Problem to solve =
From the records that follow, return exactly the lines beginning at the one that contains "Click the Fit Project button" and ending at the one that contains "Given: Click the red 7 badge icon", pictures left out.

*** Data for the task Section Begins ***

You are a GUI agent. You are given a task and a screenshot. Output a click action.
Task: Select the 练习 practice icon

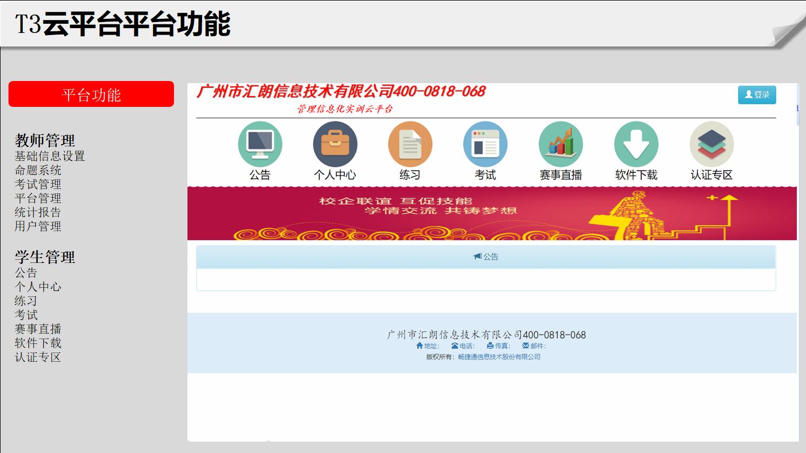[x=410, y=143]
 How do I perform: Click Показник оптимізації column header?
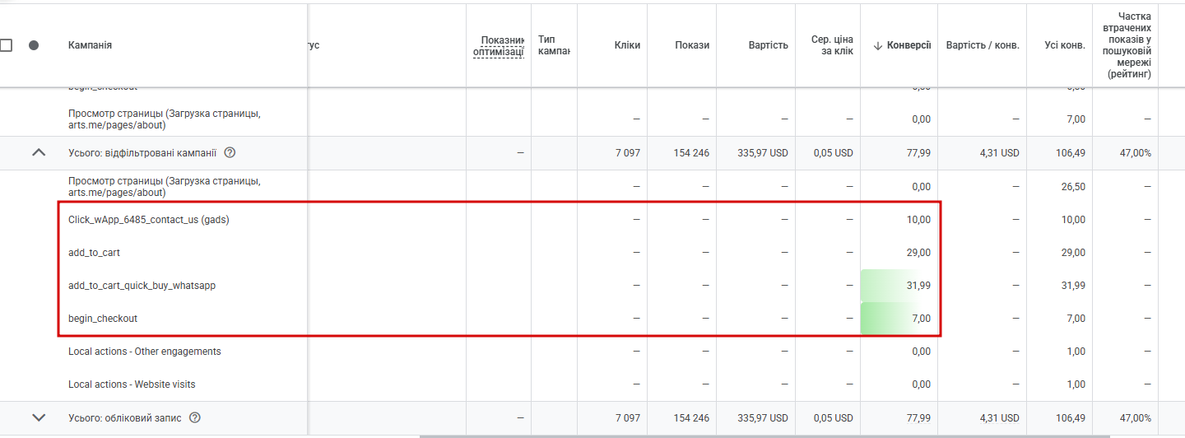tap(499, 45)
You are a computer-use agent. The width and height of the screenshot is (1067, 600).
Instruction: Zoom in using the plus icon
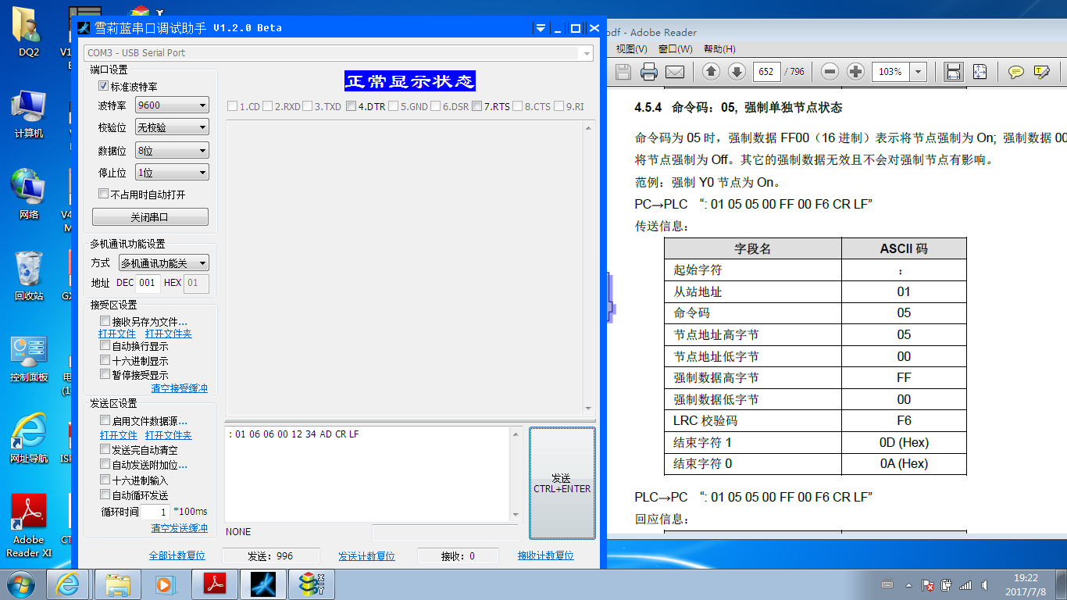(x=855, y=72)

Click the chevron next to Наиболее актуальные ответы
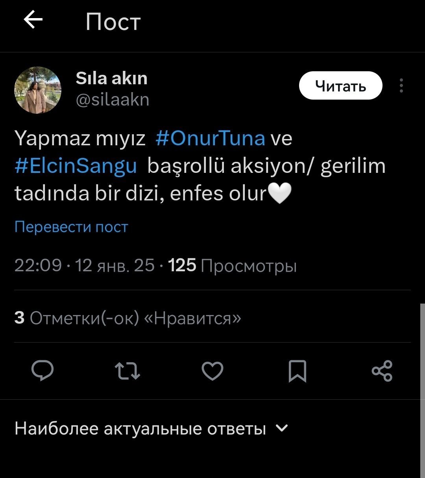[x=282, y=428]
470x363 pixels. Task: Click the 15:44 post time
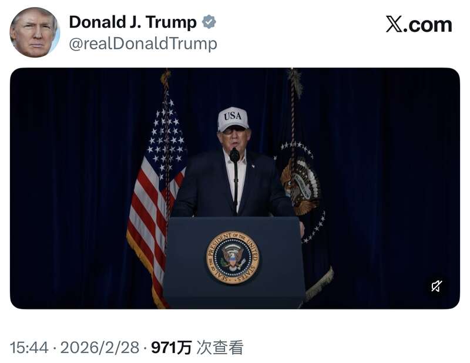click(x=29, y=348)
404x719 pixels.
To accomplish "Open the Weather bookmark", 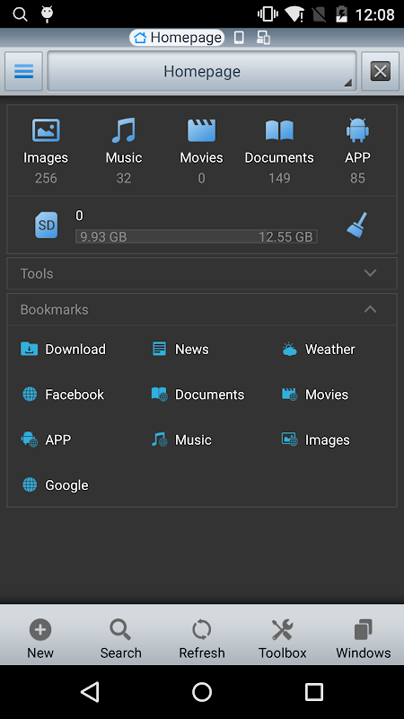I will coord(319,349).
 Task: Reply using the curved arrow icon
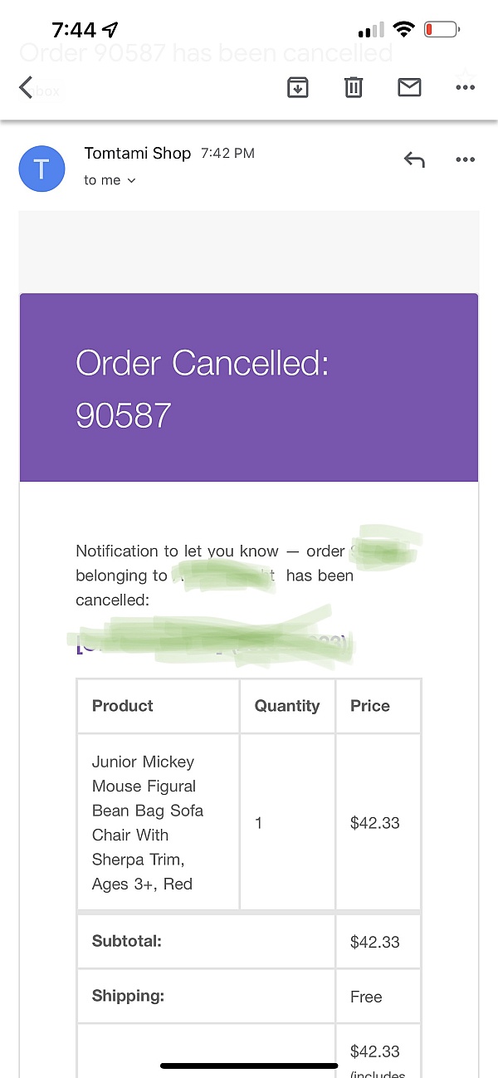pyautogui.click(x=414, y=159)
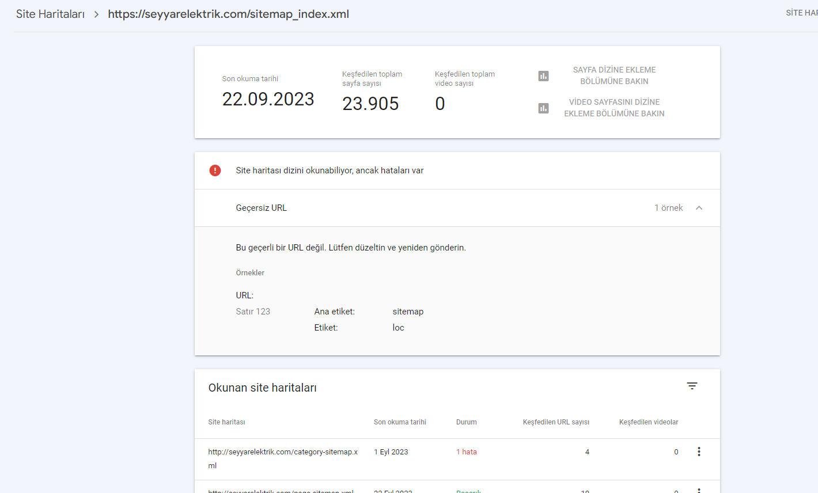Open SAYFA DİZİNE EKLEME BÖLÜMÜNE BAKIN link
Viewport: 818px width, 493px height.
(614, 75)
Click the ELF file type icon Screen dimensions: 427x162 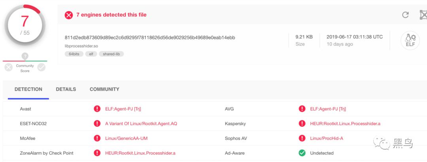click(x=410, y=41)
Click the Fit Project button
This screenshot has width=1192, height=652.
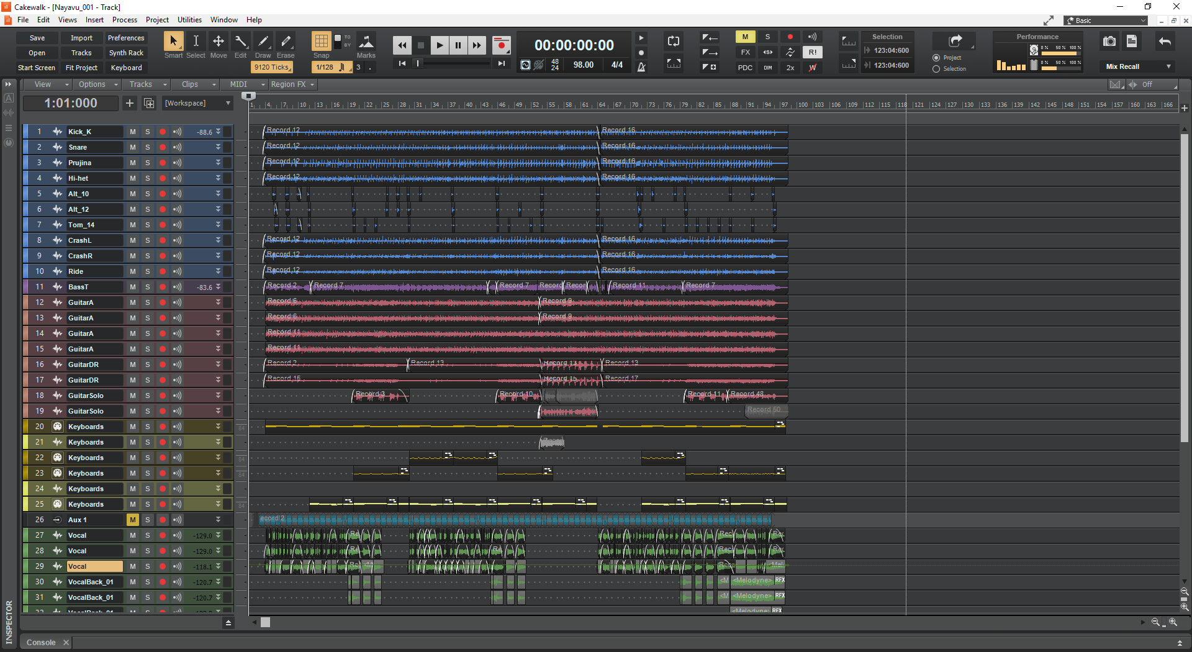pyautogui.click(x=81, y=68)
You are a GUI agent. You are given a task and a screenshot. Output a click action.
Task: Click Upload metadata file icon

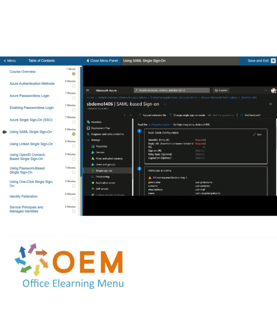point(140,115)
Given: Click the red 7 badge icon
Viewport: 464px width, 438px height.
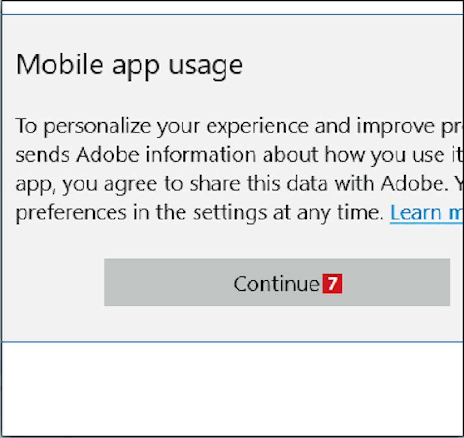Looking at the screenshot, I should click(x=332, y=283).
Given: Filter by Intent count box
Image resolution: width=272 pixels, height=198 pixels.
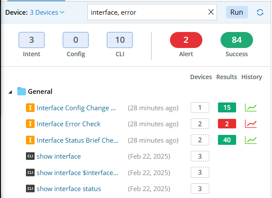Looking at the screenshot, I should (x=32, y=40).
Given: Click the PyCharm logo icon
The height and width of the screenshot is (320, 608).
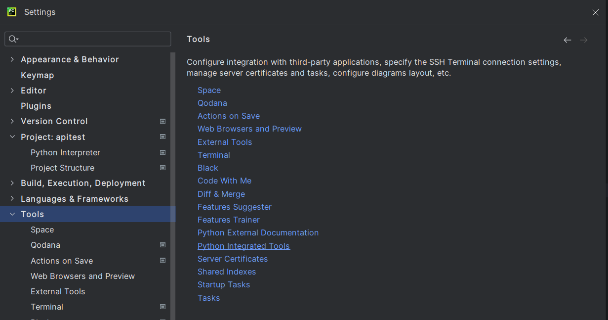Looking at the screenshot, I should pyautogui.click(x=12, y=12).
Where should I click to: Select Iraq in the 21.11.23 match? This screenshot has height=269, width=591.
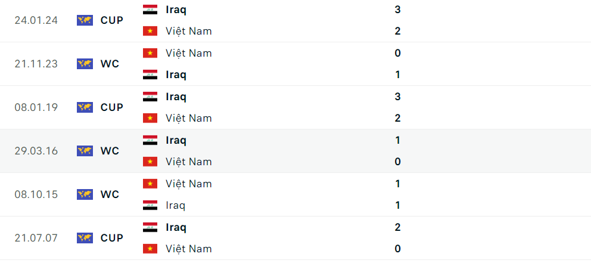[176, 75]
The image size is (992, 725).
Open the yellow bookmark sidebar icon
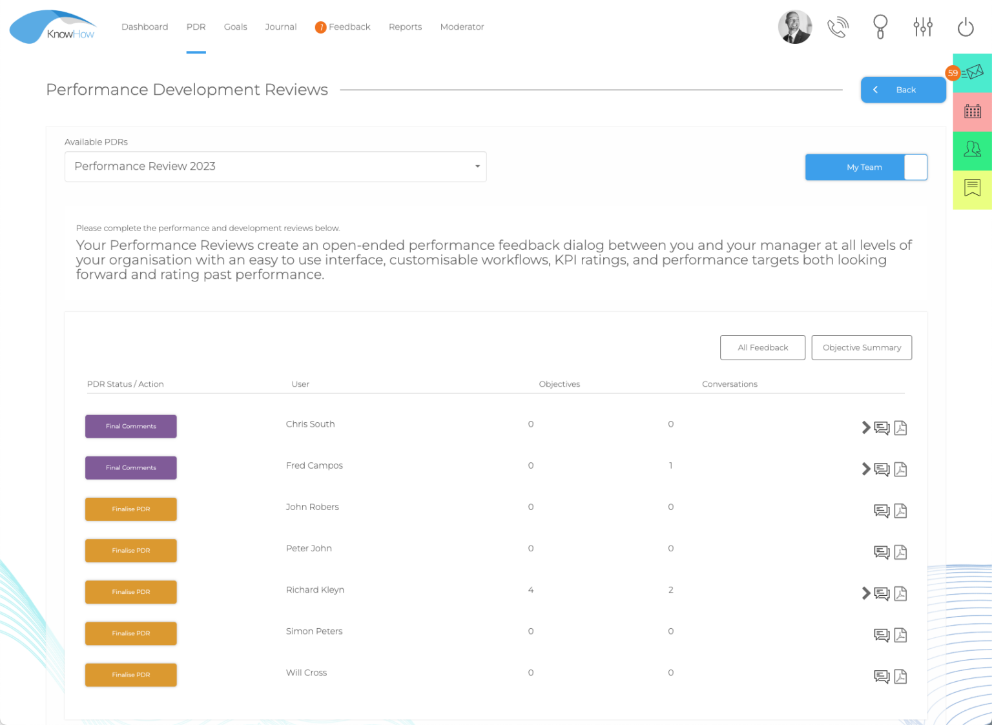[973, 188]

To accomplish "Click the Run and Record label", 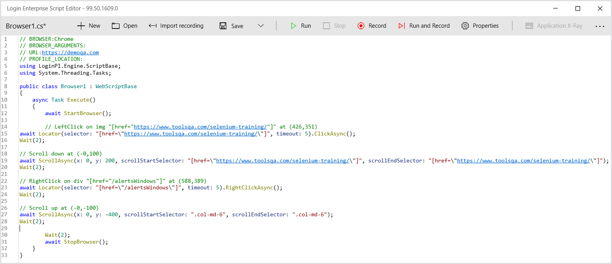I will [x=429, y=26].
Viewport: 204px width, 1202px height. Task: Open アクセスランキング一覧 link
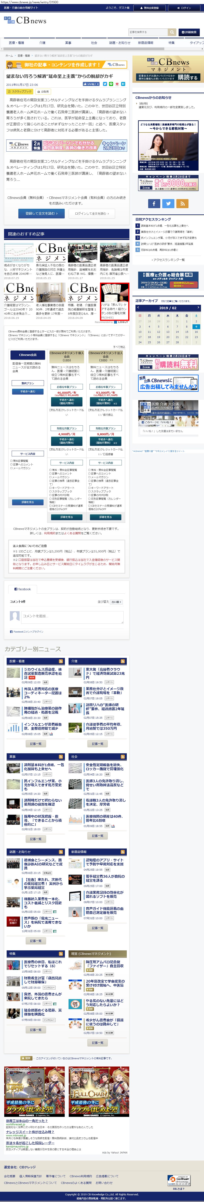click(x=168, y=259)
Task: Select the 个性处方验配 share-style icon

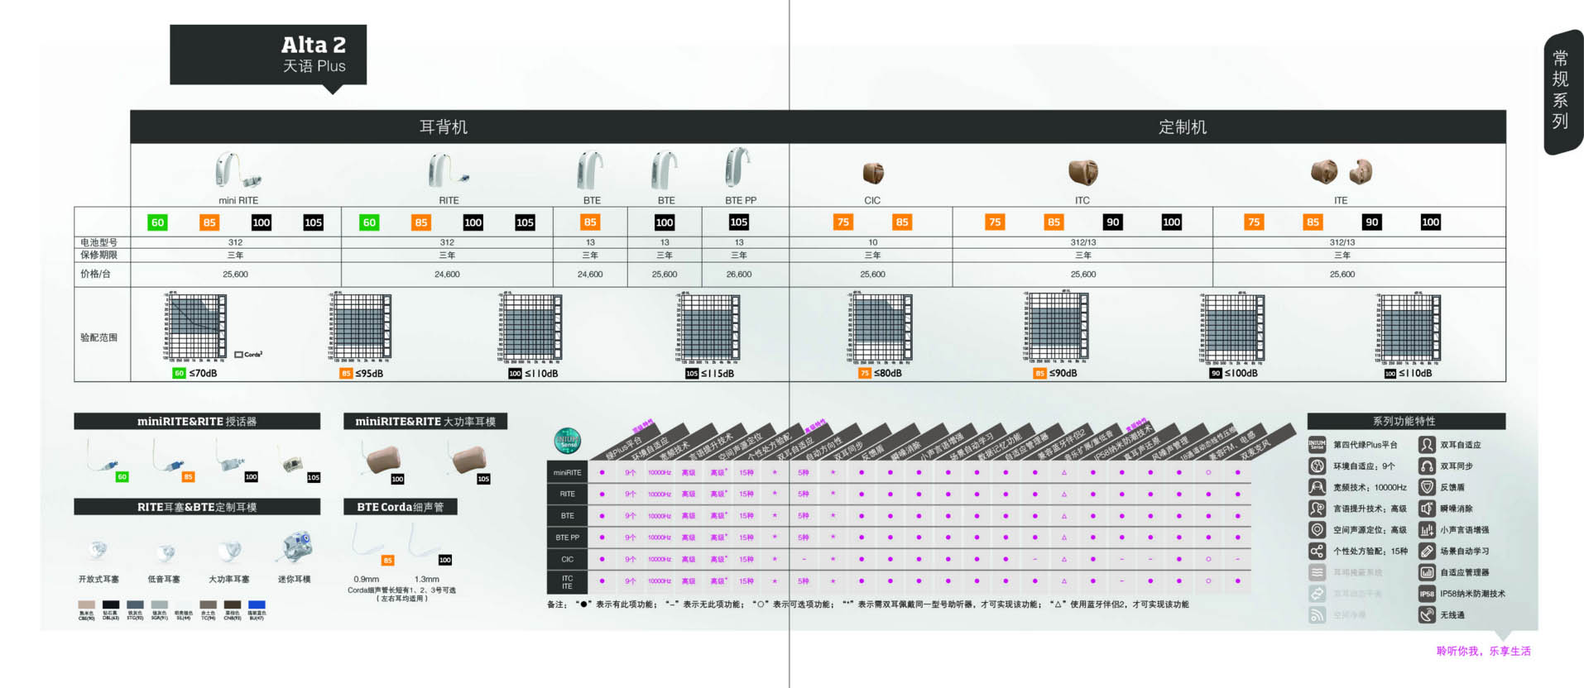Action: 1317,551
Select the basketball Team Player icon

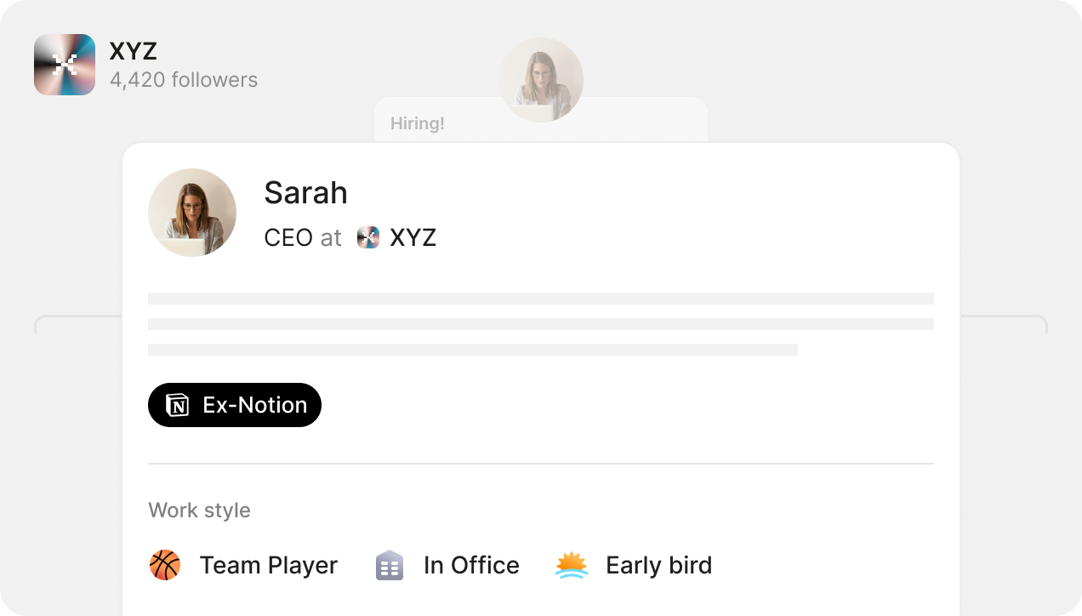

*** Data for the task Section Ends ***

Response below =
Click the Fit Project button
This screenshot has width=1192, height=652.
pyautogui.click(x=81, y=68)
You are a GUI agent. You are given a task and a screenshot. Output a click action.
Task: Click Upload metadata file icon

point(140,115)
Given: Click the red 7 badge icon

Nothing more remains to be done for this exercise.